If an existing application is deemed to be prohibited, it must be redesigned or withdrawn from the European market within six months of the adoption of the AI Act. A fine of up to 7 percent of total turnover may be imposed for each breach of this deadline. −
In addition to prohibited practices, the AI Act defines areas in which the use of AI systems is associated with an increased risk to safety, health, and fundamental rights. As the workplace is such a high-risk area, certain AI applications must comply with stricter regulations:
- AI systems that are to be used in the recruitment of natural persons, in particular to place targeted job advertisements, analyze and filter applications, and evaluate applicants.
- AI systems designed to take over work decisions: decisions on working conditions, promotions, or dismissals; AI systems that distribute work tasks based on individual behavior or personal characteristics; AI systems that monitor and evaluate people’s performance and behavior in employment relationships.
The AI Act also stipulates that employers must, for the sake of transparency, inform their employees and their representatives if they use high-risk AI systems that have an impact on the work or employment relationship, for example when hiring, promoting, or dismissing employees. While providing such information, employers must follow the rules and procedures prescribed by trade union agreements and national legislation, if possible. However, employers are not obliged to consult employees. Trade unions and employee representatives are generally not granted any right of co-determination in decisions on the introduction of AI systems.

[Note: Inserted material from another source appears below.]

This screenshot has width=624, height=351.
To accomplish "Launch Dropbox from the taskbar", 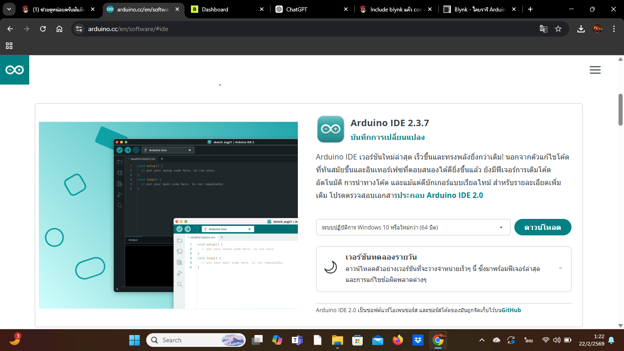I will coord(418,340).
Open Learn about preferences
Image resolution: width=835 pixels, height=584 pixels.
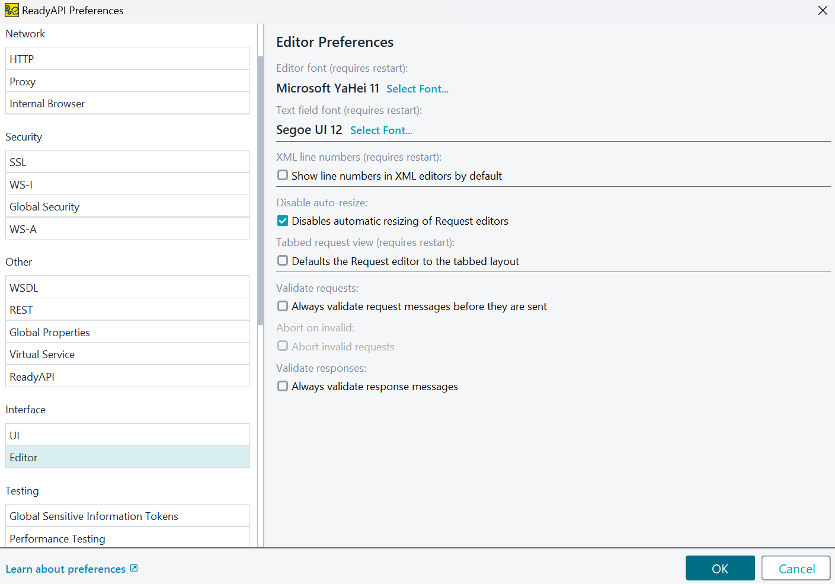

Employers must comply with further obligations if they use high-risk AI systems:
- They must control their AI systems throughout their entire life cycle.
- They may only use AI systems as foreseen in the operating manual and follow the control measures set out therein.
- They must ensure that the data entered serves the system’s purpose and that automatically generated system logs are stored.
- Before introducing the system, they must examine the extent to which fundamental rights are affected by using and operating AI systems, in particular the fundamental rights of the employees concerned.
The current legal situation is replete with ambiguities and loopholes. Employees, for example, are only to be informed about the introduction of high-risk AI systems. An AI system is considered high-risk if it significantly poses a risk to fundamental rights. This wording leaves a lot of room for interpretation. Article 3 of the AI Act’s definition of "significant risk" is not very specific as it is difficult to foresee possible scenarios before the system is introduced.
The AI Liability Directive: who pays for the damage?
The AI Act does not address all the problems that can arise for employees when AI is implemented. For instance, it does not specify what sanctions apply if AI systems make incorrect or discriminatory decisions. Nor does it clarify who is liable if AI systems cause damage.
In order to answer such questions, the EU is working on a draft AI Liability Directive to regulate claims for damages arising from the use of AI systems. In its current version, the AI Liability Directive does not apply if liability is already regulated contractually. The European Commission published its law proposal in September 2022.
According to this draft AI Liability Directive, employers are to be held responsible if AI systems used or operated by them produce errors that lead to damage. The employers must disclose all records and documentation that has to be produced under the AI Act to prove that they have fully complied with their obligations.
It will take some time before the AI Liability Directive comes into force. In the meantime, significant changes are likely to be made.